At the end of "Notes on Chapter 1" in the Preface to the Third Edition of *Sphere packings, lattices and groups*, Conway and Sloane write the following:

> Finally, we cannot resist calling attention to the remark of Frenkel, Lepowsky and Meurman, that **vertex operator algebras** (or conformal field theories) are to lattices as lattices are to codes.

I would like to understand better what the precise analogy is that is being made here.
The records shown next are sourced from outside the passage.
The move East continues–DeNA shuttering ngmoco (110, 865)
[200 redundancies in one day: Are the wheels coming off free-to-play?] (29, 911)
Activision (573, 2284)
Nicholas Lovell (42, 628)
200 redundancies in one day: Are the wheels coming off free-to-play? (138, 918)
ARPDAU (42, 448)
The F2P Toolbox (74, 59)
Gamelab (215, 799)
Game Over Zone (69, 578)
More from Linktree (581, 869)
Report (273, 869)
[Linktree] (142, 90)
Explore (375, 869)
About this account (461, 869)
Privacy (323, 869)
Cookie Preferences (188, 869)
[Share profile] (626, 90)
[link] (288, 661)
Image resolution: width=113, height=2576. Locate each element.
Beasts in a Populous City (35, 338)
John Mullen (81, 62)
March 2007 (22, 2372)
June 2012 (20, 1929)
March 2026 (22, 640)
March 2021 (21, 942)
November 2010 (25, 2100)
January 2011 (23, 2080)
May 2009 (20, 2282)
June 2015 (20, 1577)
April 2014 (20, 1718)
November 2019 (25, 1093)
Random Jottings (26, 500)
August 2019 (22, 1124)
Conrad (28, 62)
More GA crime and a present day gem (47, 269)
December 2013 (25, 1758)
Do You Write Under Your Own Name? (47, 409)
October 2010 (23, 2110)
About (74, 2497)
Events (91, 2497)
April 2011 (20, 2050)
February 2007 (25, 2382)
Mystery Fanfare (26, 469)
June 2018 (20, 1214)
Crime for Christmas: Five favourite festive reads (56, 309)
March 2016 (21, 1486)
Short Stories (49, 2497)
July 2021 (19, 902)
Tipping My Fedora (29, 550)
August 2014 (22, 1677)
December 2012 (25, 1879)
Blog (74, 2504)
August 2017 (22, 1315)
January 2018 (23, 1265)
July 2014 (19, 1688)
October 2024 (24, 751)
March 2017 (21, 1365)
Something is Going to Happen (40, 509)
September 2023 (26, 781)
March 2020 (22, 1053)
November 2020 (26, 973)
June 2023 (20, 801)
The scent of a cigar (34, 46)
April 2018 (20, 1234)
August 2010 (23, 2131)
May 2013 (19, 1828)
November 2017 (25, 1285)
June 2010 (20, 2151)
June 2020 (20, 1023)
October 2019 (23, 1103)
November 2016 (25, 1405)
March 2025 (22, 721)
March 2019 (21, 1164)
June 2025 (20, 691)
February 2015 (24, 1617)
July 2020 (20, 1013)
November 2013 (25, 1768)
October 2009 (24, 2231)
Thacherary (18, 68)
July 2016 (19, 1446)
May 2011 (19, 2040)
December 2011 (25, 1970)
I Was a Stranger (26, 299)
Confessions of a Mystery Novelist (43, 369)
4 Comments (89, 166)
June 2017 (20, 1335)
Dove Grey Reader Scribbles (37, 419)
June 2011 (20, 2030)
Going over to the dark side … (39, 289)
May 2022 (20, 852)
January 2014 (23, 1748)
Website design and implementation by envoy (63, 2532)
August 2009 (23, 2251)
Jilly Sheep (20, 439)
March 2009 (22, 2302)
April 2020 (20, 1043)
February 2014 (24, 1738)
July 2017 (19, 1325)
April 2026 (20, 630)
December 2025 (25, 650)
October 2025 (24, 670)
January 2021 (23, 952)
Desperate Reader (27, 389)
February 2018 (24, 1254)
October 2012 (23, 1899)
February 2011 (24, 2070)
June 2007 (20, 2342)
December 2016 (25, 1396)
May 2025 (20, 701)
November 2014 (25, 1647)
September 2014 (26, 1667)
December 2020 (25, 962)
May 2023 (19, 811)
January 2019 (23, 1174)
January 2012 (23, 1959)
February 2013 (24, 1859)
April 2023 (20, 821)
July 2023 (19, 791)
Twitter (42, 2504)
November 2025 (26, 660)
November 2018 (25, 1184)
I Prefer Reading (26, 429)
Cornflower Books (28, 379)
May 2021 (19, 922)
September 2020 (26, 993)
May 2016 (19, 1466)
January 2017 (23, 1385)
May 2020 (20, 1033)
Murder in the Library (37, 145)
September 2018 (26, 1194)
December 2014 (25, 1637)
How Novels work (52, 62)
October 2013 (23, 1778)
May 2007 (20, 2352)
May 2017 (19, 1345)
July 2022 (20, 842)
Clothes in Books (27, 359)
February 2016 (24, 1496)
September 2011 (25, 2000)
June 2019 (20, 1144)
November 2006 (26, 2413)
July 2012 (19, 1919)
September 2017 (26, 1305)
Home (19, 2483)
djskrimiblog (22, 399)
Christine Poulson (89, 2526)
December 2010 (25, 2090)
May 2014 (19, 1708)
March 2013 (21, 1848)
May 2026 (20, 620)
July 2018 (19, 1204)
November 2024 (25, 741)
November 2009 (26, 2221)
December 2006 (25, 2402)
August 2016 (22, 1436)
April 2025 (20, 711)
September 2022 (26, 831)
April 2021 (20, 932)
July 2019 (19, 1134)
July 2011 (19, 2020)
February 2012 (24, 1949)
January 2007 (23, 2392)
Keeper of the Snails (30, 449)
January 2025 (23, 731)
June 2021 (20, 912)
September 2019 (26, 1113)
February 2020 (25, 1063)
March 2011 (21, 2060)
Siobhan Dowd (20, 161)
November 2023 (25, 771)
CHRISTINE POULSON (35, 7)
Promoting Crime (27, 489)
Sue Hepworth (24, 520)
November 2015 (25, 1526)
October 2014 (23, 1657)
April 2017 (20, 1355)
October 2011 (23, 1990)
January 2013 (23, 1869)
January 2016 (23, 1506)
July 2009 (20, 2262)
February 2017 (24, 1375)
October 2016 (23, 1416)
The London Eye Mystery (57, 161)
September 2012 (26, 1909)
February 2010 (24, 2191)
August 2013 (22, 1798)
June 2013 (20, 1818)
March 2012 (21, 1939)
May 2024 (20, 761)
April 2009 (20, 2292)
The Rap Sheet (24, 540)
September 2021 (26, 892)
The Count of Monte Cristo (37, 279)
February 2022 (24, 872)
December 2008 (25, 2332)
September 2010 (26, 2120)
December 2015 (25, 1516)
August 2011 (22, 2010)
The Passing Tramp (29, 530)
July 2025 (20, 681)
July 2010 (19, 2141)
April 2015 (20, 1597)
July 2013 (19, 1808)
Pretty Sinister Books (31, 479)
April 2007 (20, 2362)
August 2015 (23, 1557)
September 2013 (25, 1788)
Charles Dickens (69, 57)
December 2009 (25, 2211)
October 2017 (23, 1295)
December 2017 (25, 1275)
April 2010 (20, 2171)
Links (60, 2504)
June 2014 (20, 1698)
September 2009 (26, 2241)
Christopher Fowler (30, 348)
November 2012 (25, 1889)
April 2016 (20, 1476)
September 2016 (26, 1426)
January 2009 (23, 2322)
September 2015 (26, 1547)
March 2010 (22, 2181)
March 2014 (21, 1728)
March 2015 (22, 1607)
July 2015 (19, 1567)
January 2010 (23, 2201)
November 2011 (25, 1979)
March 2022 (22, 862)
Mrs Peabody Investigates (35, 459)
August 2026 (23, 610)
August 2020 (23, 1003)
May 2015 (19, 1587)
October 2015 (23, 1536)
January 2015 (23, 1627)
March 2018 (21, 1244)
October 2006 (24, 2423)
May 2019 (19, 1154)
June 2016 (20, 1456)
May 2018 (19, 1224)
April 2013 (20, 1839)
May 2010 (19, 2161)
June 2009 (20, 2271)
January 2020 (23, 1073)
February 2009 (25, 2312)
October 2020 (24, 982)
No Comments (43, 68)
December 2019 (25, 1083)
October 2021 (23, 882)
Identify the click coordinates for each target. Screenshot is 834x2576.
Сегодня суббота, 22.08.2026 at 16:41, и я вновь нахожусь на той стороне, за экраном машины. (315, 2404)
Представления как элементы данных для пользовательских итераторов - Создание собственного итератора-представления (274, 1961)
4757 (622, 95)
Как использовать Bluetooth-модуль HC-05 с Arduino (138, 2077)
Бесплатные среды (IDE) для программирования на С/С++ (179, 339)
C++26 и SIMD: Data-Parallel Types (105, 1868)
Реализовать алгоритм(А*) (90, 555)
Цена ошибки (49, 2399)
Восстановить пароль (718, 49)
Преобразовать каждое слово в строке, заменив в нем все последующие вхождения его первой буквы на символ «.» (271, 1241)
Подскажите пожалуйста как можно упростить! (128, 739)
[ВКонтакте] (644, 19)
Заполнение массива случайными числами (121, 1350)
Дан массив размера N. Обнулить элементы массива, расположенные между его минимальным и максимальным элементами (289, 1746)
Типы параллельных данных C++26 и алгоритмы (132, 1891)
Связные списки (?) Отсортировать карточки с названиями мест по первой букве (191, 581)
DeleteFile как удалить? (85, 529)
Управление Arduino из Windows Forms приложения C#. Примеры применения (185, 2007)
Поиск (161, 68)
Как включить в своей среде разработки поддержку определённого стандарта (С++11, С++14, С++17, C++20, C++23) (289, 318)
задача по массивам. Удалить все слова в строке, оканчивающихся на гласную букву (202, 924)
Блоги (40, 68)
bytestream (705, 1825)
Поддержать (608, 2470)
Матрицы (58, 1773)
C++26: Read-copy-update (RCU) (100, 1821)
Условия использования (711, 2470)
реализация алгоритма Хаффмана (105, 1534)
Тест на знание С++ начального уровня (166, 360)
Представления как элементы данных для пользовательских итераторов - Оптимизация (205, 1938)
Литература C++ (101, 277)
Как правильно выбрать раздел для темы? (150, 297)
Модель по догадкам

Through my attempts to read Frenkel, Lepowsky and Meurman's book, I am aware of the story about how the "exceptional" objects,

Golay code ---> Leech lattice ---> Moonshine module,

form a hierarchy with increasingly large symmetry groups,

Mathieu group *M*<sub>24</sub> ---> Conway group *Co*<sub>1</sub> ---> Monster group,

and how this hierarchy led to the conjecture that uniqueness results for the Golay code and Leech lattice carry over to a uniqueness property of the Moonshine module.  Frenkel, Lepowsky and Meurman speak of many analogies between the theories of codes, lattices, and vertex operator algebras. I have some understanding of the connections between codes and lattices, but so far very little understanding of vertex operator algebras and of their connection with lattices (despite having a bit of relevant physics background in conformal field theory).  

My questions are

 1. Are the parallels alluded to above a peculiar feature of these exceptional structures, or something that holds more generally? 

 2. Is there a "baby example" one can look at of these correspondences - something based on smaller and more elementary objects?